In [2]:
#Q1 Explain the assumptions required to use ANOVA and provide examples of violations that could impact
# the validity of the results.

Independence of Observations: The observations in each group must be independent of each other. This means that the value of one observation should not depend on or influence the value of another observation within the same group.

Normality of Residuals: The residuals (the differences between observed values and group means) should follow a normal distribution within each group.

Homogeneity of Variances (Homoscedasticity): The variances of the residuals should be approximately equal across all groups. 

Independence of Groups: The groups being compared should be independent of each other.

Random Sampling: The samples within each group should be drawn randomly from their respective populations. 

Absesnce of Outliers

In [3]:
# Q2 What are the three types of ANOVA, and in what situations would each be used?

One-Way ANOVA:

Use Case: One-Way ANOVA is used when you have one independent variable (factor) with more than two levels or groups, and you want to compare the means of those groups to determine if there are statistically significant differences.
Example: You have data on the test scores of students from three different schools (groups A, B, and C), and you want to determine if there are any significant differences in the average test scores among the schools.

Two-Way ANOVA:

Use Case: Two-Way ANOVA is used when you have two independent variables (factors) and you want to examine how they interact to affect a dependent variable. It can determine the main effects of each factor and whether there is an interaction effect between them.
Example: You want to analyze how both the type of diet (factor 1: low-fat, high-fat) and the type of exercise (factor 2: cardio, strength training) impact weight loss in a study. Two-Way ANOVA allows you to assess the effects of each factor and their interaction.

Repeated Measures ANOVA (RM-ANOVA):

Use Case: Repeated Measures ANOVA is used when you have a repeated measurement or a dependent variable collected at multiple time points or under multiple conditions on the same subjects. It assesses changes over time or across conditions.
Example: You measure the blood pressure of the same group of individuals at three different time points: before treatment, after one month of treatment, and after three months of treatment. Repeated Measures ANOVA helps determine if there are statistically significant changes in blood pressure over time due to the treatment.

In [4]:
# Q3 What is the partitioning of variance in ANOVA, and why is it important to understand this concept?

The partitioning of variance in Analysis of Variance (ANOVA) is a fundamental concept that involves breaking down the total variance observed in a dataset into different components. Understanding this concept is crucial because it allows researchers to assess the sources of variation in their data and determine if there are statistically significant differences among groups or factors being studied. 

Total Variance (Total Sum of Squares - SST): The total variance represents the overall variation observed in the data. It is calculated as the sum of the squared differences between each data point and the overall mean.

SST = SUM(X-X_mean)**2

X = represents individual data points.
X_mean=is the overall mean of all data points.

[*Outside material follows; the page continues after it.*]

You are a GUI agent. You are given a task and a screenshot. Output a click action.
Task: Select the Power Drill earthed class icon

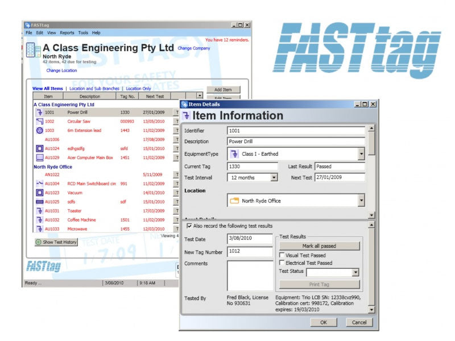point(40,113)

Between-Group Variance (Between-Group Sum of Squares - SSB): This component of variance assesses the differences between the group means. It measures how much of the total variance can be attributed to differences among the groups or factors being studied.

SSB=n*( SUM(X_mean-X_overall)**2)
n= number of observations in each group
X_mean= mean of each group
X_overall= overall mean.

Within-Group Variance (Within-Group Sum of Squares - SSW): This component of variance measures the variation within each group. It quantifies the random variation or noise within the groups that cannot be explained by differences between the groups.

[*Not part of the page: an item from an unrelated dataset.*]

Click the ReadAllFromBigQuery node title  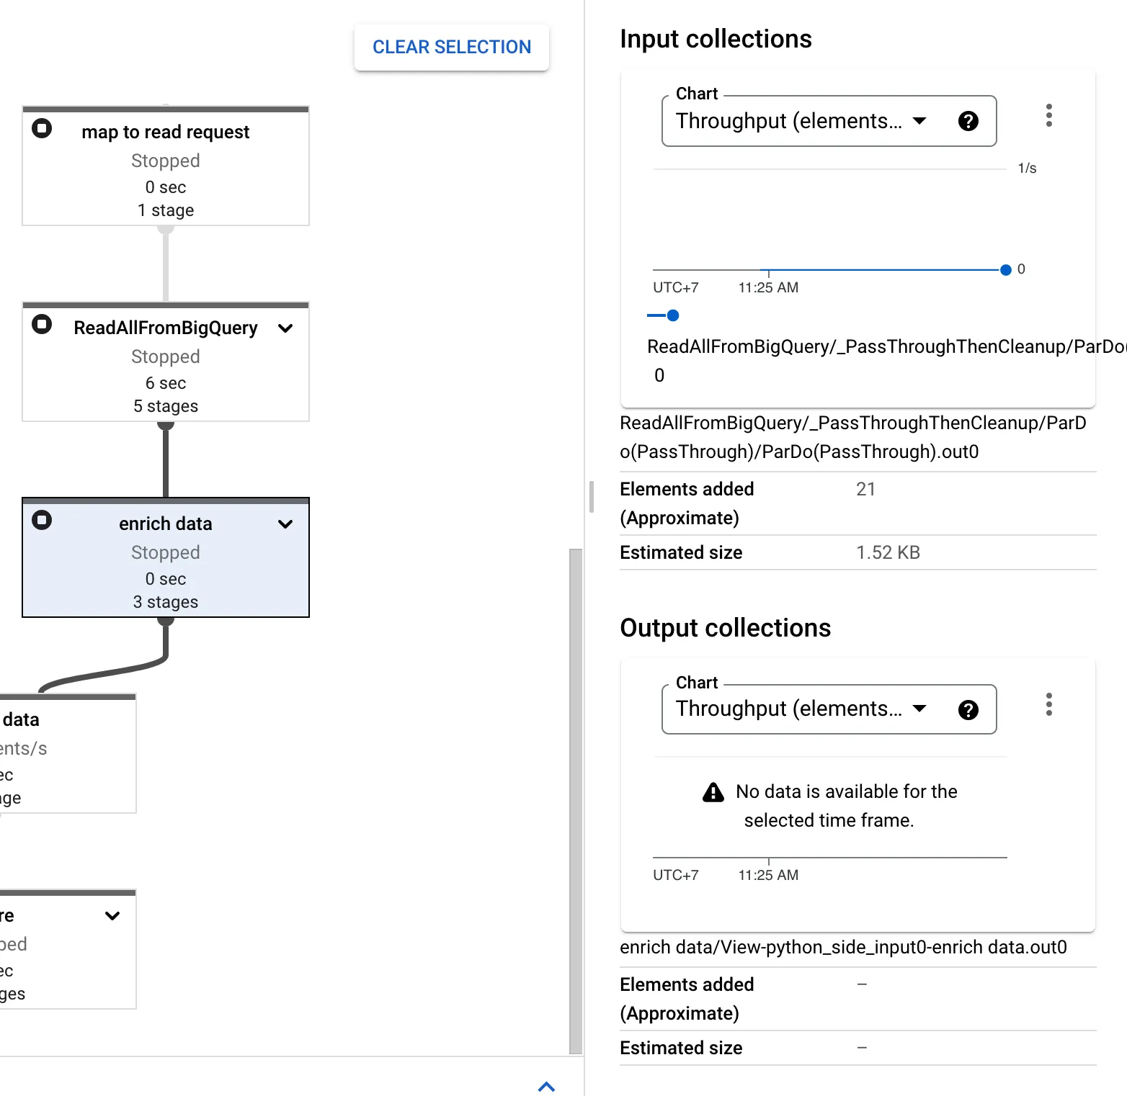click(166, 328)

SSW= SUM(sum(X-X_mean)**2)

X=represents individual data points in each group.
 X_mean=mean of each group.
 
 
 Hypothesis Testing: ANOVA tests whether the variation between groups (SSB) is significantly greater than the variation within groups (SSW). If the between-group variation is much larger than the within-group variation, it suggests that there are significant differences among the groups.

Effect Size: By examining the proportion of total variance explained by between-group variation, researchers can assess the effect size of the factors or treatments under investigation.

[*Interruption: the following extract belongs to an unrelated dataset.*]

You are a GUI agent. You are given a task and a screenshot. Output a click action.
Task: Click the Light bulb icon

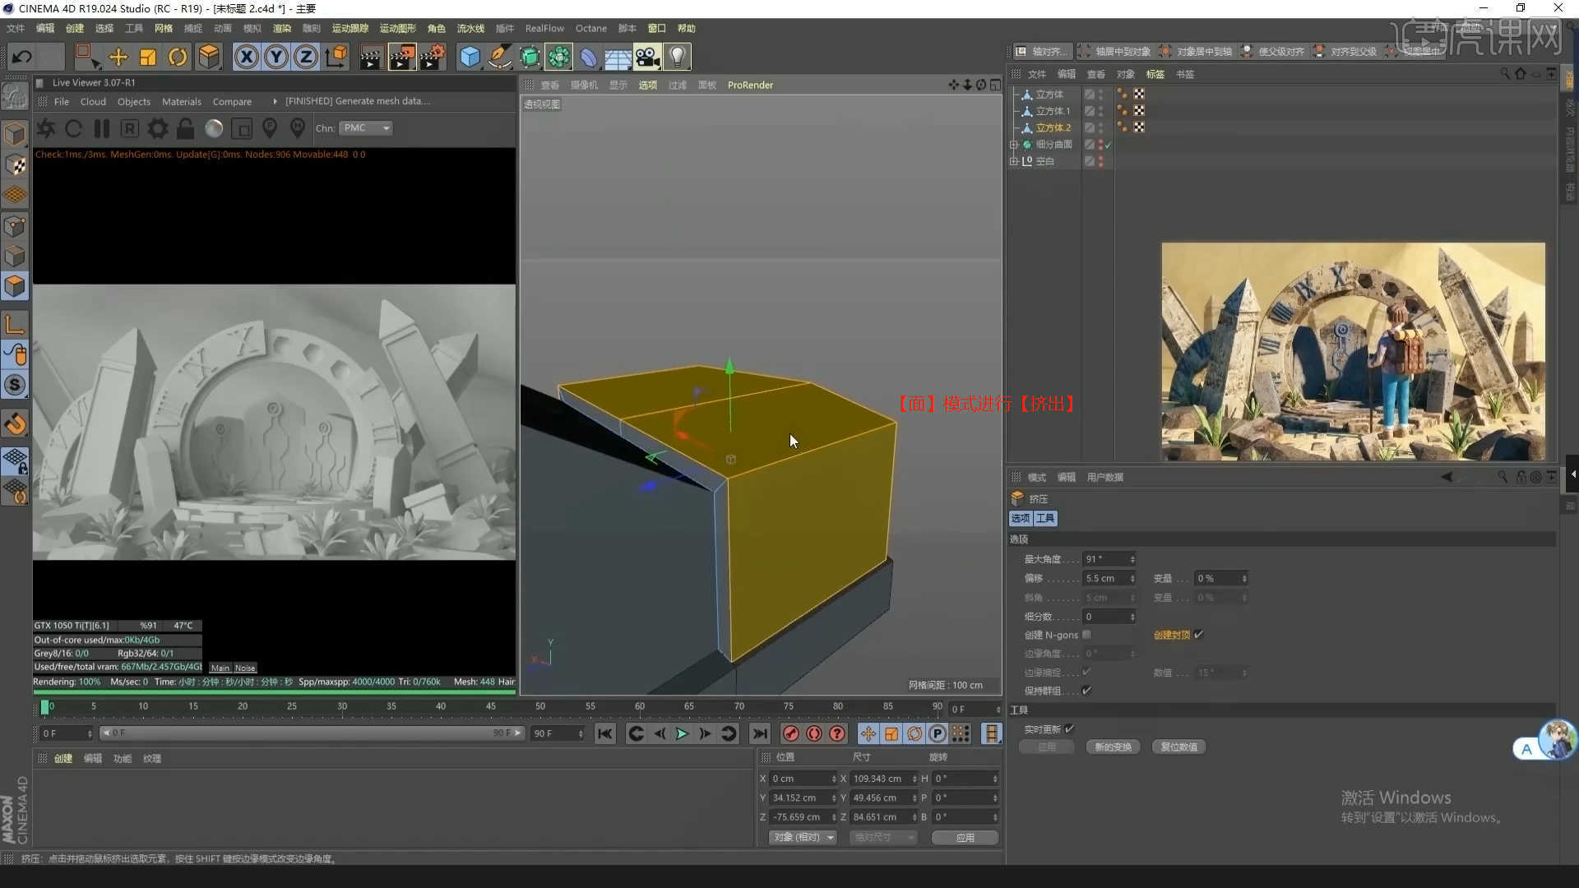pos(677,57)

Post-Hoc Tests: If ANOVA indicates significant differences among groups, post-hoc tests can be conducted to identify which specific groups differ from each other.

Experimental Design: Understanding the partitioning of variance informs the design of experiments by helping researchers determine the appropriate sample sizes and factors to include in their study.

In [5]:
# Q4. How would you calculate the total sum of squares (SST), explained sum of squares (SSE), and residual
# sum of squares (SSR) in a one-way ANOVA using Python?

In [16]:
import scipy.stats as stats

# Sample data for each group
group1 = [15, 20, 25, 30, 35]
group2 = [10, 18, 22, 28, 32]
group3 = [12, 16, 20, 24, 28]


f_statistic, p_value = stats.f_oneway(group1, group2, group3)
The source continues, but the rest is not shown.